**Task:**
Write out exactly the lines below from the one containing "The width and" to the last, both ends kept, and nothing more; skip all pictures.

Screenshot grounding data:
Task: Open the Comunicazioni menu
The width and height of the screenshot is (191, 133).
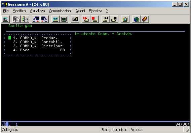Action: click(60, 11)
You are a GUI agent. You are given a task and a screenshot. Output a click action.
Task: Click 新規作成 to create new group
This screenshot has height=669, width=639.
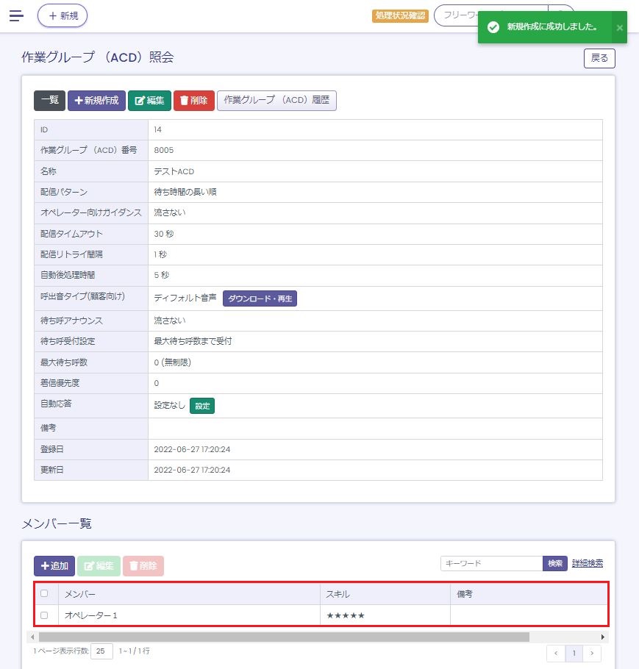(96, 101)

**Exercise result:**
The width and height of the screenshot is (191, 133).
Action: click(60, 11)
You are a GUI agent. You are given a task and a screenshot. Output a click action.
Task: Click 新規作成 to create new group
This screenshot has height=669, width=639.
(96, 101)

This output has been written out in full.